Financial Advisor – Del Mar Global Advisors Limited (“Del Mar”)

 

On November 29, 2023, Redwoods and Del Mar executed a Consultant Agreement pursuant to which Del Mar is serving as a financial advisor to Redwoods on a consultancy basis. Redwoods has no prior relationship with Del Mar. At closing the business combination, 240,000 shares will be issued to Del Mar as financial advisor compensation to Redwoods. The 240,000 shares of Redwoods common stock are valued at $2,400,000 or $10 per share. Del Mar will retain an ownership interest of 2.2% of the issued and outstanding shares of the Combined Company’s Common Stock.

 

Contingent Legal Fees

 

The Company engaged a legal counsel firm for legal advisory services, and the legal counsel agreed to defer their fees in excess of $200,000. The contingent fee will become payable in the event that the Company completes a Business Combination.

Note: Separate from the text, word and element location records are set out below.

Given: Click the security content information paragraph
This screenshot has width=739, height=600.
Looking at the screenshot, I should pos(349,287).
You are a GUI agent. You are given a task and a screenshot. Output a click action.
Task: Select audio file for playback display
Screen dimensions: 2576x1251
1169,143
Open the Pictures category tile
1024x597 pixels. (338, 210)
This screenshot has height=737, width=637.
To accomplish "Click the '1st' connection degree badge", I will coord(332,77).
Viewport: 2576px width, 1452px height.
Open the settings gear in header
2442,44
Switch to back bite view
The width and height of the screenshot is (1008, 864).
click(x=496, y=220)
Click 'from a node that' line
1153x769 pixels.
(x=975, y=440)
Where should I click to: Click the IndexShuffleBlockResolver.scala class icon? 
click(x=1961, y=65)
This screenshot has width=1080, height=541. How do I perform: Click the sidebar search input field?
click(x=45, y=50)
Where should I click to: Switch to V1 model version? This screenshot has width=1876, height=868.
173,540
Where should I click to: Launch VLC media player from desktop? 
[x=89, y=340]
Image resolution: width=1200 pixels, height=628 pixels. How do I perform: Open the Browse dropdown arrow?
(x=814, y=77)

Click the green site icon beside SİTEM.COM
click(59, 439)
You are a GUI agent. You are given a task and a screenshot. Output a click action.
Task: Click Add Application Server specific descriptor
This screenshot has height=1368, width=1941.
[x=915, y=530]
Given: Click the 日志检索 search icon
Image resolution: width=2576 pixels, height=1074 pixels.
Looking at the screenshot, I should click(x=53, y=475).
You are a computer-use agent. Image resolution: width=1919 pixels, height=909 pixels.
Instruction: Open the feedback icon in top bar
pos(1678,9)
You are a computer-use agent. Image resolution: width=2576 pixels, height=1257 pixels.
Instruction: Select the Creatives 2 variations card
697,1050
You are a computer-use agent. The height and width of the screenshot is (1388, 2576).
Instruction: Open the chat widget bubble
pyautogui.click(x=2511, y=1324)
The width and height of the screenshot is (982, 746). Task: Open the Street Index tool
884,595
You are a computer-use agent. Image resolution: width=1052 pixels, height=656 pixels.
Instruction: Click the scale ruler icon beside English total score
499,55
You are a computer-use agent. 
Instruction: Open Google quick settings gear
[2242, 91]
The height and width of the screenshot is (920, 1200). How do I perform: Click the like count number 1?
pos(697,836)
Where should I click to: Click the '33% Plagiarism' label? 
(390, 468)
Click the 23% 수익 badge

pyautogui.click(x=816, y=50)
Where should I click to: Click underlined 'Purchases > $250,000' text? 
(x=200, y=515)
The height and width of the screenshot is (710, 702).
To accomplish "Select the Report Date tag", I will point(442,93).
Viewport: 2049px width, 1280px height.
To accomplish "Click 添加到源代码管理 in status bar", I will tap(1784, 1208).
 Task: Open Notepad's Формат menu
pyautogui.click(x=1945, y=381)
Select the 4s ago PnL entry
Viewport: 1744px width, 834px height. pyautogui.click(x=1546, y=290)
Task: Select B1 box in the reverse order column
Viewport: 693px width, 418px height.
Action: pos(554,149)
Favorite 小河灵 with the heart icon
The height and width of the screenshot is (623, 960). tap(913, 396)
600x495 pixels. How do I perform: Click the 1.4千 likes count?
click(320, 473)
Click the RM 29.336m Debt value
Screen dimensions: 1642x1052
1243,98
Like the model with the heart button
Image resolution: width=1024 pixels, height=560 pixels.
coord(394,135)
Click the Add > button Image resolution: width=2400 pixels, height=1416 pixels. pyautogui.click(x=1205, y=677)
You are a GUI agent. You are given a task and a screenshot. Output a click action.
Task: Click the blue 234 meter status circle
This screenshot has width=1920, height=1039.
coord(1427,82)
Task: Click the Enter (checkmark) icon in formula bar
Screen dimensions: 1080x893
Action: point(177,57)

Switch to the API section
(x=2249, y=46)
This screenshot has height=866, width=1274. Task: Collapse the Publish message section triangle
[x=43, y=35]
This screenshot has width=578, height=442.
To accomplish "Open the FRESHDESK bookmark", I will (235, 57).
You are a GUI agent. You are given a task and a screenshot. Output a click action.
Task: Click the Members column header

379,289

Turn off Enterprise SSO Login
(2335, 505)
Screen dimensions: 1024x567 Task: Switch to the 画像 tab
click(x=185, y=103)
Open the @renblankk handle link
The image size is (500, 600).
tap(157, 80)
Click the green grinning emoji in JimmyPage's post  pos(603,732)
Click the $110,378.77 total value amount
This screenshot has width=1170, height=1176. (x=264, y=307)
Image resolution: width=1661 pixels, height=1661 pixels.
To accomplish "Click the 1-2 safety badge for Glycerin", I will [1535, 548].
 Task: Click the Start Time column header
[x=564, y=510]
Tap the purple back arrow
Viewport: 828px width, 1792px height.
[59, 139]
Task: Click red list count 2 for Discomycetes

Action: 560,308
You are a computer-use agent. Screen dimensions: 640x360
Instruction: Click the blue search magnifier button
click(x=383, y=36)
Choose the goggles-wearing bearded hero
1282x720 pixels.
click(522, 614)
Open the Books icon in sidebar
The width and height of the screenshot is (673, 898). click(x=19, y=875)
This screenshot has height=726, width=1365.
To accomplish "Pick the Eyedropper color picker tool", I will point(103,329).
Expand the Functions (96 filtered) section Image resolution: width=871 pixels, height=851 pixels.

In the event that the Business Combination does not close and the Company receive a break-up fee or similar payment from the target company, The Company agrees to pay the legal counsel the balance of legal fees, up to the lesser of (i) one-half of the amount received from the target company, and (ii) $500,000. As of March 31, 2024 and December 31, 2023, the Company had deferred legal fees of approximately $1.5 million and $1.2 million, respectively, in connection with such services.